Electronic Seismologist logo
May/June 1998

Steve Malone
E-mail: steve@geophys.washington.edu
Geophyics AK-50
University of Washington
Seattle, WA 98195
Phone: (206) 685-3811
Fax: (206) 543-0489


What seismologist is not familiar with SAC? The venerable "Seismic Analysis Code" has been around almost as long as some of us grey beards. It was one of the first general purpose analysis programs to be made available to a fairly wide community of users during the transition from mostly batch processing to interactive computing during the 1970s. It still is a very popular analysis program even though there are now other, more "modern" programs with some similar capabilities, ease of use, and efficiency.

[Rows]
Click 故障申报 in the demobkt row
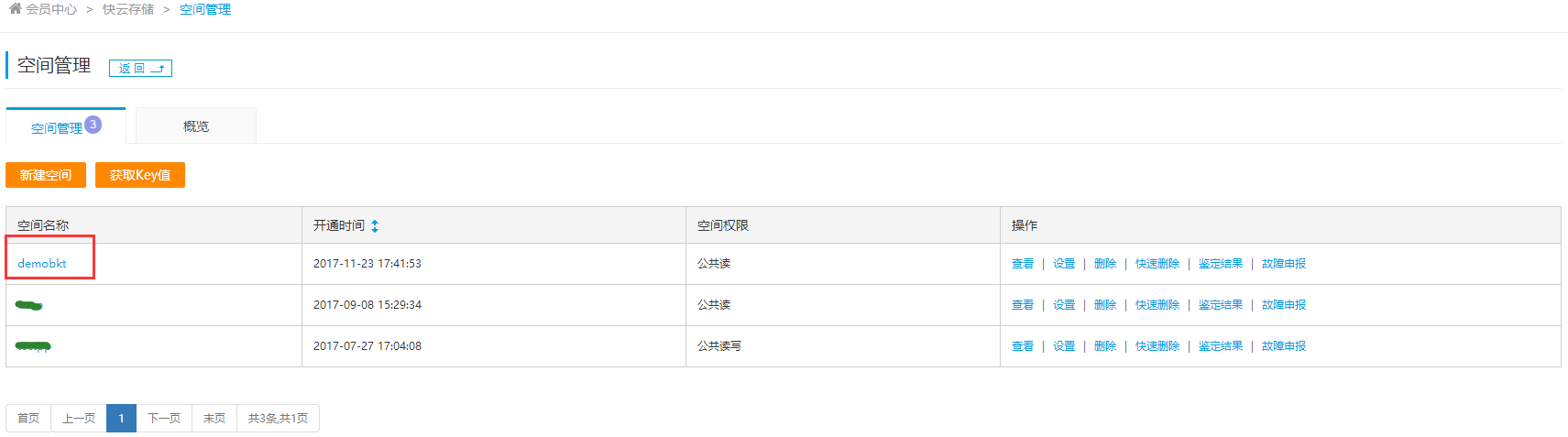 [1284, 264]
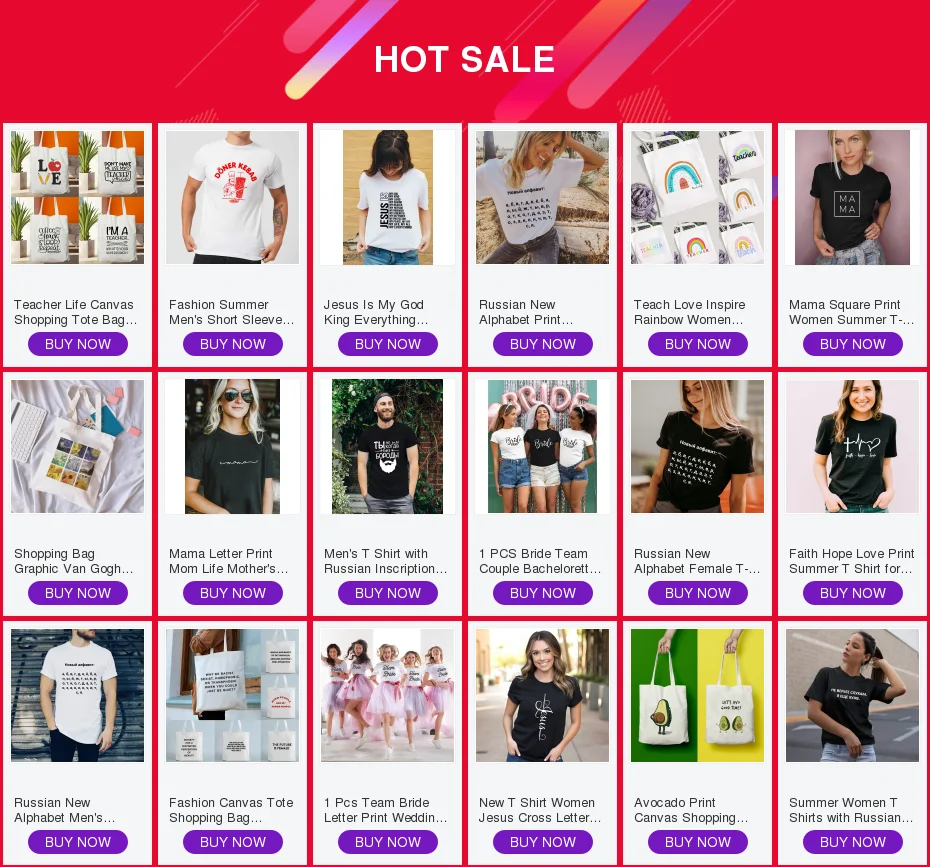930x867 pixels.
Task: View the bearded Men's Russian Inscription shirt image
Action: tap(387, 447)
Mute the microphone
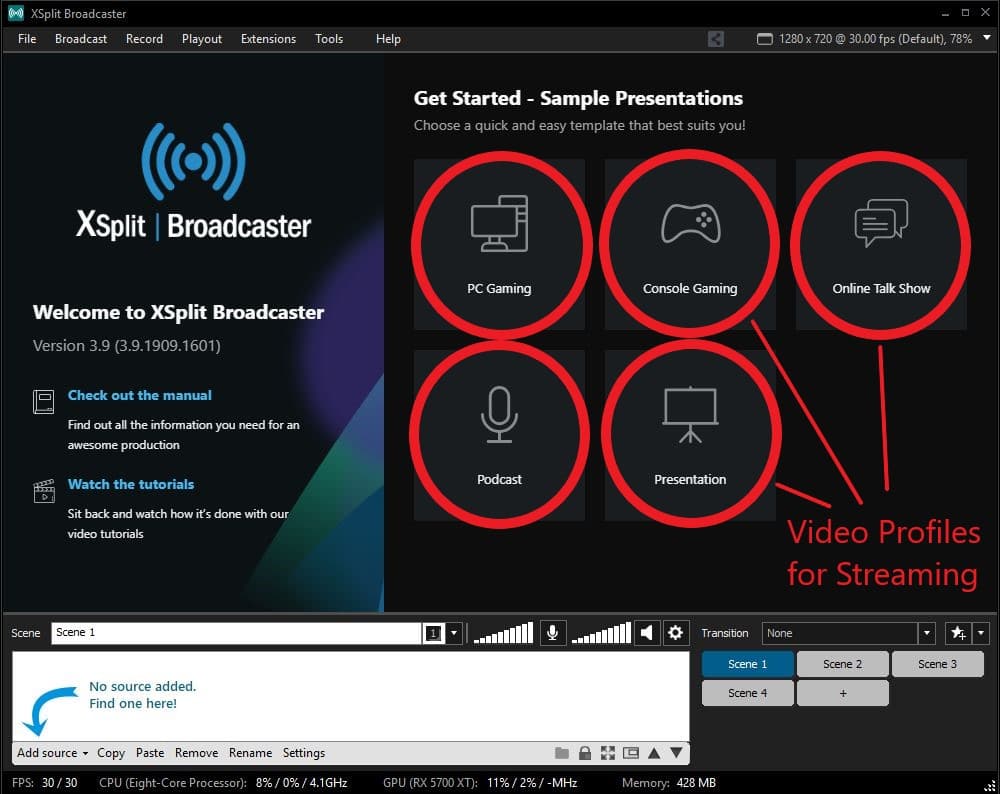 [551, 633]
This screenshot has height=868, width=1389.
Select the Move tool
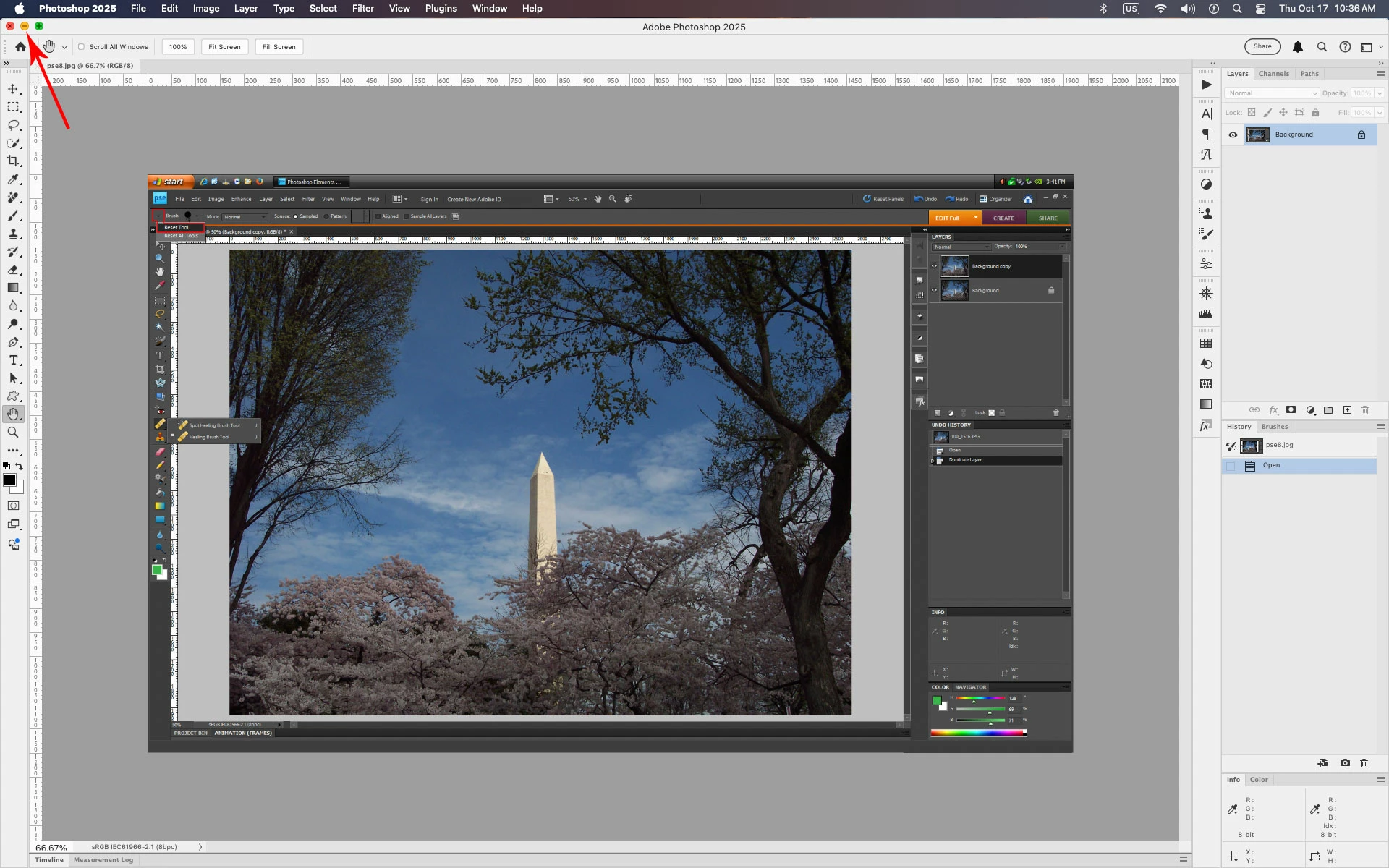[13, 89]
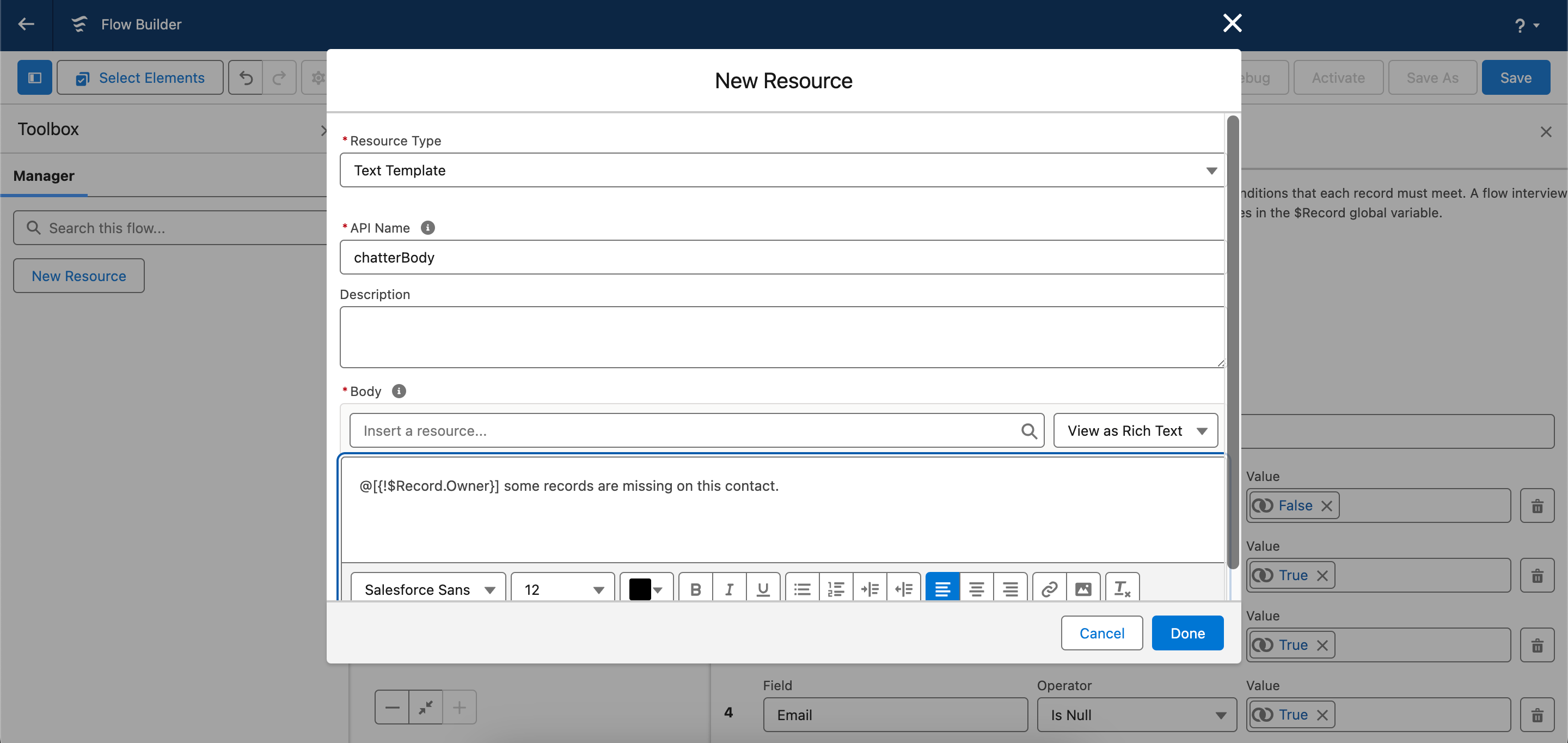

[Directive A]
Repeat the part of the Electronic Seismologist column that runs between "Electronic Seismologist logo" and "use, and efficiency.", inclusive.
[Directive B]
The Electronic Seismologist column gives several ways to contact Steve Malone. List each one with the details the column gives for it.
[Directive C]
Continue the Electronic Seismologist column about the Seismic Analysis Code from the point where it stops.

[Task output A]
Electronic Seismologist logo
May/June 1998

Steve Malone
E-mail: steve@geophys.washington.edu
Geophyics AK-50
University of Washington
Seattle, WA 98195
Phone: (206) 685-3811
Fax: (206) 543-0489


What seismologist is not familiar with SAC? The venerable "Seismic Analysis Code" has been around almost as long as some of us grey beards. It was one of the first general purpose analysis programs to be made available to a fairly wide community of users during the transition from mostly batch processing to interactive computing during the 1970s. It still is a very popular analysis program even though there are now other, more "modern" programs with some similar capabilities, ease of use, and efficiency.

[Task output B]
- E-mail: steve@geophys.washington.edu
- Mailing address: Geophyics AK-50, University of Washington, Seattle, WA 98195
- Phone: (206) 685-3811
- Fax: (206) 543-0489

[Task output C]
SAC has evolved over the years but has retained both its basic look and feel and its data file format. In fact, this stability is one of the attributes of SAC which is often under appreciated. While most can find fault with the SAC data format, its constancy has often had a calming effect on the Electronic Seismologist (ES) whose feeble brain is overloaded with the cornucopia of waveform formats in use today. The original developers of SAC did a remarkable job of designing a header structure including most of the variables needed for a huge variety of uses. They also built in a few extra (user defined) variables to allow for expansion. However, the ES has always been mystified by the exclusion of that most basic of earthquake parameters, magnitude. SAC format has always included a string variable called "KHOLE" (Hole identification if nuclear event), which shows its heritage in the nuclear test discrimination research world, but not until the most recent version has one of its variables been assigned to event size. Despite a few such missing variables, SAC format's simplicity and organization has contributed to its longevity. Comparing it to the modern data exchange format, SEED is like comparing the trusty jeep ("sport utility vehicle" for the young'uns) with the space shuttle; it won't go everywhere and maybe not very fast, but mere mortals can use it to get where they most need to go.

This is not to say that SAC itself has remained static. The program has expanded its repertoire from time to time and been recast into different programming languages. In particular, new functions have been added, and its graphics display capabilities have been enhanced. This does not mean it has adopted a quiche-eating, champagne-drinking GUI. Rather different graphics output devices and modes have been added as the computer industry developed around it. SAC sticks to its basic heritage of command-line interaction. This may make its learning curve steeper than some flashy pull-down-pop-up-click-the-command type interface, but the ES thinks it makes it more versatile and powerful in the long run.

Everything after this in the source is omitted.